Luego de cada día soleado viene por lo regular una peligrosa oscuridad, la cual tal vez fue prefigurada por la extraña nube gris que se cernió sobre nosotros cuando nos acercábamos a la plaza Azadi la tarde de este lunes. Muchos de los miles que me rodeaban la notaron y, quemados por el sol de la tarde, parecieron caminar más rápido para acogerse a su sombra. Luego rompió en lluvia y nos empapó. Existe una débil estación lluviosa a mediados del verano en Teherán, pero llegó antes de tiempo, con la luz describiendo un arco entre las nubes como el horizonte en una pintura bíblica.

Moin, estudiante de ingeniería química en la Universidad de Teherán –el mismo campus en el que se había derramado sangre apenas unas horas antes–, caminaba a mi lado y cantaba en persa bajo la lluvia. Le pedí que me tradujera.

Es un poema de Sorba Sepehri, uno de nuestros poetas modernos, explicó. ¿Sería verdad?, me pregunté. ¿De veras cantan poemas en Teherán mientras intentan cambiar la historia? He aquí lo que cantaba:

“Debemos ir bajo la lluvia.

Debemos lavarnos los ojos

Y mirar al mundo en forma diferente.”

Nos sonrió a mí y a dos amigos estudiantes que lo acompañaban. El verso siguiente se refiere a hacer el amor a una mujer bajo la lluvia, pero no parece muy apropiado aquí.

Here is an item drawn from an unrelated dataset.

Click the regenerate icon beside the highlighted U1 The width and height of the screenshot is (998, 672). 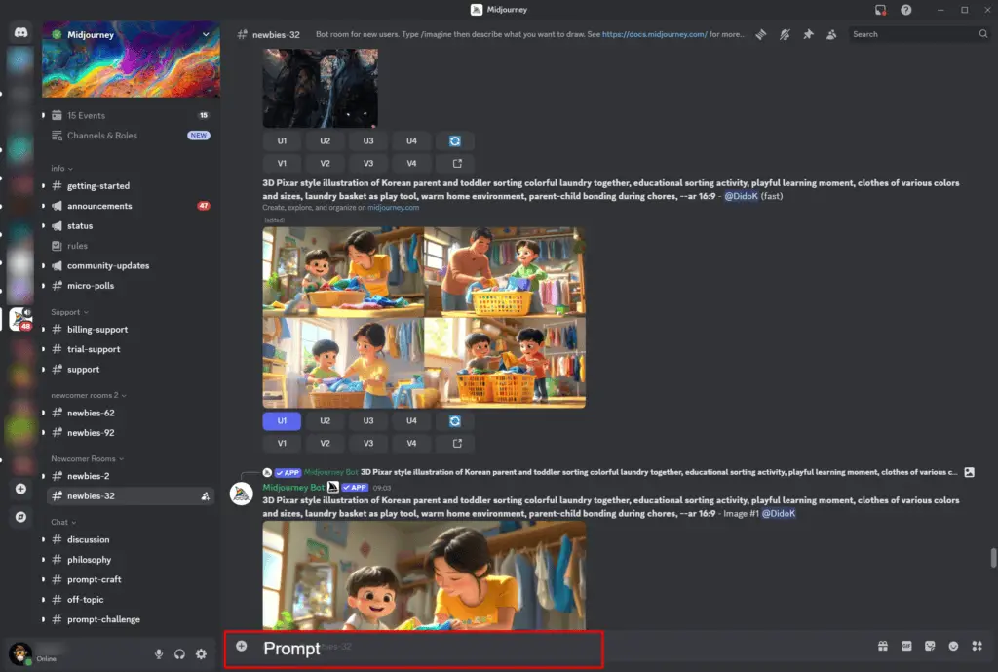(x=455, y=421)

Estuvimos de acuerdo. Nos dolían los pies. Todavía tropezábamos con tapas de atarjeas y con bordes de aceras ocultos bajo los pies de los hombres y los velos de las mujeres. Porque no sólo estaban aquí las damas jóvenes del norte de la ciudad, que visten a la moda y llevan lentes oscuros: también marchaban las mujeres pobres, las que trabajan en las calles y las señoras de mediana edad con el chador completo. Algunas, muy pocas, llevaban bebés a hombros o niños del brazo, y les hablaban de cuando en cuando, tratando de explicar la significación de este día a mentes que no recordarán en los años por venir que estuvieron aquí en el día de días.

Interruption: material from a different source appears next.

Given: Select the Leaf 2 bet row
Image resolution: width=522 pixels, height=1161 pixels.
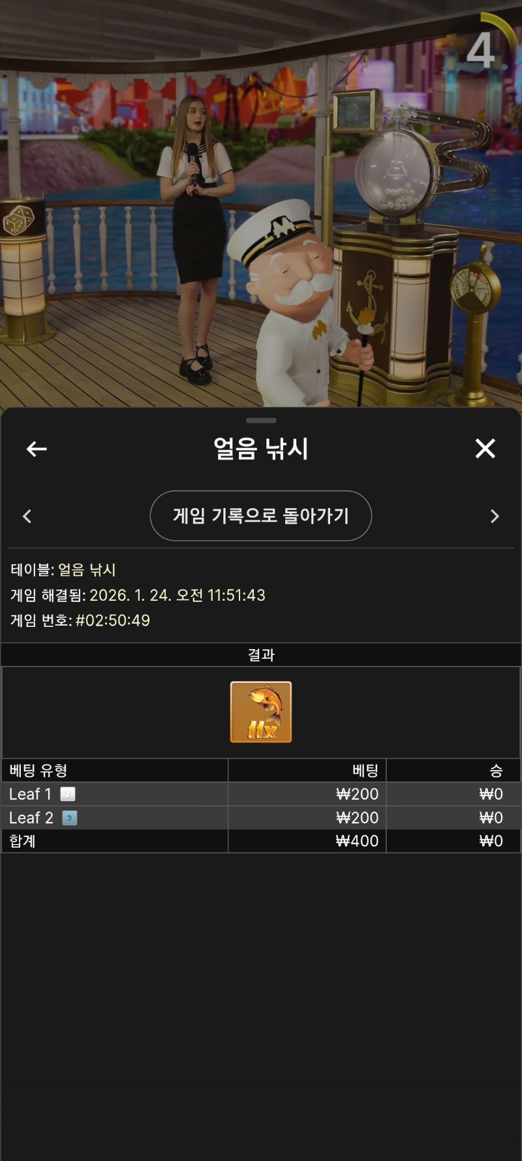Looking at the screenshot, I should tap(261, 818).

El vasto monumento Azadi apareció a través de la luz gris como una nave espacial –habíamos caminado más de seis kilómetros–, y Moin y sus amigos pasaron una hora escurriéndose entre una masa humana tan compacta que estuvo a punto de aplastarme el pecho. Hace mucho tiempo, el sha construyó un montículo alrededor del monumento y lo cubrió de césped. Subimos trabajosamente a él y ahí, de pronto, nos sorprendió la naturaleza de todo este acto. Los lectores que han visto la película Atonement recordarán la escena en la que el héroe, un soldado británico, trepa a una duna y de pronto observa a miles de camaradas en las playas de Dunquerque. La escena que contemplamos no era menos portentosa.

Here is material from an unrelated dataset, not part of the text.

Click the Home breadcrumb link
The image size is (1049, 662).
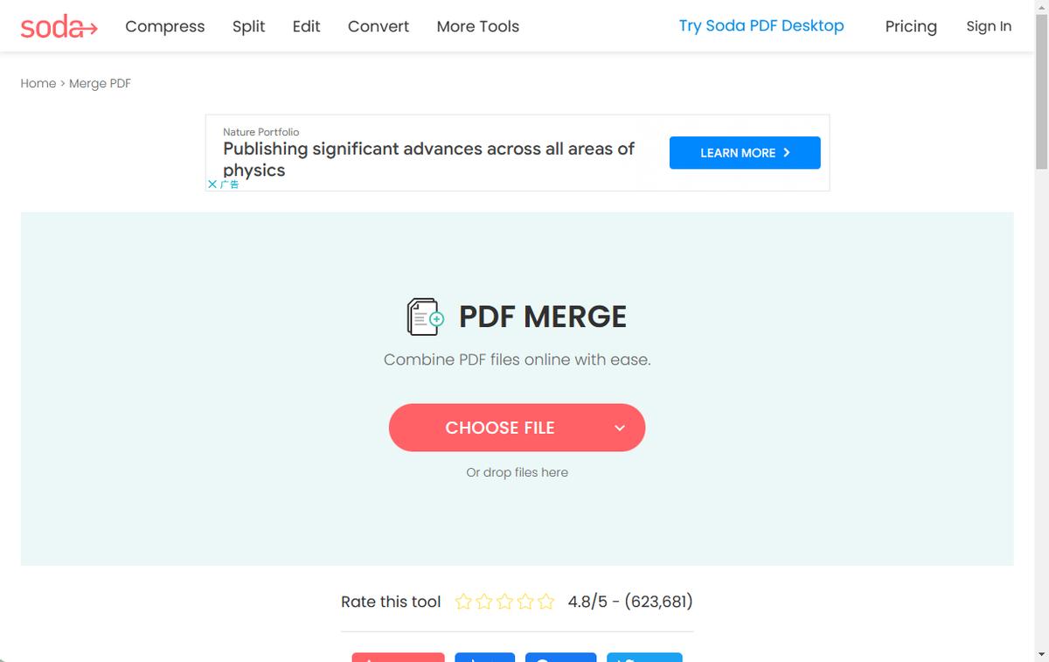pos(38,83)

En la gran zona de hierba y concreto que rodea el monumento había millares de almas que se movían, se mecían y cantaban bajo la nueva luz surgida tras la lluvia. Debían de ser por lo menos un millón y –aquí uno se esfuerza por conjurar una metáfora– eran como un gran animal, una bestia enorme que se levantaba, que resoplaba, rugía y se movía con torpeza bajo esa monstruosa flecha de concreto. Moin y sus amigos se acostaron en la hierba, fumando cigarrillos. Se preguntaron unos a otros si el líder supremo entendería lo que este acto significaba para Irán. Tiene que realizar nuevas elecciones, le dijo a Moin uno de sus amigos.

Se volvieron a mirarme. No le pregunten a un extranjero, dije. Porque no estoy muy seguro de que los padres de la revolución de 1979 miren con tanta benevolencia esta evidente demanda de libertad.

Cierto, el ayatola Ali Jamenei, el líder supremo –qué anticuado parecía el título este lunes–, había accedido a investigar los resultados de la elección, tal vez para revisar una estadística o dos. Pero Ahmadinejad, pese a su mente obtusa y a su sonrisa perenne, es un tipo rudo, en un rudo entorno clerical. Su glorioso predecesor, el hojatoleslam Mohamed Khatami, estaba en algún lugar entre la muchedumbre, junto con Musavi y la esposa de éste, Zahra Rahnavard, pero no podían proteger a esta gente.

El gobierno no es cuestión de chicos buenos y malos. Es cuestión de poder, de poder estatal y político –no es lo mismo– y, a menos que esos policías de sonrisas vacías se pasen a la oposición, las armas de la república islamica permanecen en manos del gobierno de Ahmadinejad y sus protectores espirituales. Como, a no dudarlo, lo veremos pronto.